Try assigning it to a unsigned int, not an int.
The term unsigned int is the key - by default an int datatype will hold negative and positive numbers; however, unsigned ints are always positive. They provide this option because uints can technically hold greater positive values than regular signed ints because they do not need to use a bit to keep track of whether or not its negative or positive.
Please see:
Signed versus Unsigned Integers
The problem is that you're storing -4 in an unsigned int. Unsigned ints can only contain zero and positive values. If you assign -4 to one, you'll actually end up getting a very large positive number (the actual value depends on how wide an int you're using).
The problem is that the sizes of storage such as unsigned int can only hold so much. With 1 and -5 it does not matter, but with 1 and -500000000 you might end up with a confusing result. Also, unsigned storage will interpret anything stored in it as positive, so you cannot put a negative value in an unsigned variable.
Two big things to watch out for:
1. Overflow in the operation itself: 1 + -500000000
2. Issues in casting: (unsigned int)(1 + -500)
Unsigned variables, like unsigned int, cannot hold negative values. So assigning 1 - 5 to an unsigned int won't give you -4. I'm not sure what it'll give you, it's probably compiler specific.
Some code:
signed int first, second;
unsigned int result;
first = obtain(); // happens to be 1
second = obtain(); // happens to be -5
result = first + second; // unexpected result here - very large number - and it's too late to check that there's a problem
Say you obtained those values from keyboard. You need to check before addition that the result can be represented in unsigned int. That's what the article talks about.
By definition the number -4 cannot be represented in an unsigned int. -4 is a signed integer.
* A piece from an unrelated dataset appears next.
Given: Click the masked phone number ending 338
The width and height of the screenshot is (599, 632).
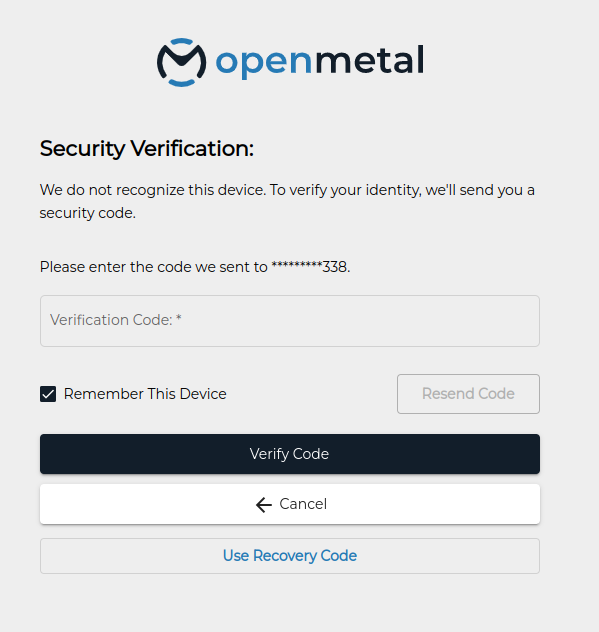Looking at the screenshot, I should point(310,267).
The same goes for any negative number.
When you assign a negative integer to an unsigned int the actual bits of the number do not change, but they are merely represented differently. You'll get some ridiculously-large number due to the way integers are represented in binary (two's complement).
In two's complement, -4 is represented as 0xfffffffc. When 0xfffffffc is represented as an unsigned int you'll get the number 4,294,967,292.
You have to remember that fundamentally you're working with bits. So you can assign a value of -4 to an unsigned integer and this will place a series of bits into that memory location. Those bits can be interpreted as -4 in certain circumstances. One such circumstance is the obvious one: you've told the compiler/system that the bits in that memory location should be interpreted as a two's compliment signed number. So if you do printf("%s",i) prtinf does its magic and converts the two's compliment number to a magnitude and sign. The magnitude will be 4 and the sign will be negative, so it displays '-4'.
However, if you tell the compiler that the data at that memory location is not signed then the bits don't change but instead their interpretation does. So when you do your addition, store the result in an unsigned integer memory location and then call printf on the result it doesn't bother looking for the sign because by definition it is always positive. It calculates the magnitude and prints it. The magnitude will be off because the sign information is still encoded in the bits but it's treated as magnitude information.